J’pense que l’émotion fait partie intégrante du travail de gestion. Par rapport à la gestion, je dirais que c’est fondamental. Des fois, j’ai l’impression d’être soit une mère, soit une maîtresse d’école, grande soeur aussi… Le métier de gestionnaire m’oblige tout le temps; tu ne peux pas rester neutre dans une situation.

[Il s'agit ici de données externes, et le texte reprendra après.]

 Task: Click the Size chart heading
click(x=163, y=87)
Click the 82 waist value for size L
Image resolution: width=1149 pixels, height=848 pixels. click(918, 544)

Pour ma part, je suggère donc qu’en observant les organisations à travers la lentille de l’espace-temps affectif, qui permet au processus de féminisation d’apparaître plus clairement, les femmes gestionnaires n’ont plus besoin de gérer leur féminité. L’observation du travail de gestion à travers cette lentille déplace l’attention vers ses composantes affectives. Les femmes gestionnaires peuvent maintenant se réapproprier le féminin d’un point de vue de pouvoir à travers la gestion de l’espace-temps affectif, tout en ouvrant un espace à la pratique de la bienveillance (caring) et de la compassion, ainsi qu’à la disponibilité et à la valorisation des relations affectives au travail. Comprendre les organisations à l’aide de la métaphore de l’espace-temps affectif déconstruit le trope masculin qui soutient le travail de gestion.

Conclusion

Dans cet article, je visais à explorer ce que le féminisme a à dire de la gestion et à la gestion, par l’entremise de mon étude des émotions dans le travail de gestion. Ainsi, en utilisant l’approche de la théorie ancrée (Strauss 1994; Strauss et Corbin 1994), j’ai développé le concept de l’espace-temps affectif. Lorsque cette métaphore est employée pour observer la vie organisationnelle, la féminisation du travail de gestion devient apparente. Tant les hommes que les femmes gestionnaires, de tous les secteurs et de tous les niveaux hiérarchiques, parlent de leur travail en termes symboliques féminins. D’emblée, ils mettent en évidences les situations, les phénomènes et les événements (noyaux) qui sont enveloppés d’émotions et discutent de la nature du travail affectif qu’ils pratiquent dans la gestion de l’espace-temps affectif qui en découle. Fondas a dévoilé le processus de féminisation et a révélé les qualités féminines dans la littérature concernant la gestion. Mon étude démontre que les codes du genre féminin sont également présents au travail, dans la pratique. Or, la gestion ne peut plus assurer la subsistance de son image masculine, car le travail affectif, traditionnellement considéré comme le travail des femmes, est maintenant dévoilé comme faisant partie de la pratique gestionnaire.

L’espace-temps affectif apporte ceci à la gestion : il permet de déconstruire la dichotomie « rationalité/affectivité » (Symons 2007a) et de circonscrire un nouvel espace dans la gestion où l’affectivité joue un rôle, au même titre que la rationalité. En ce qui concerne le féminin et la gestion, de la perspective de l’espace-temps affectif, les émotions sont des ressources et non le destin.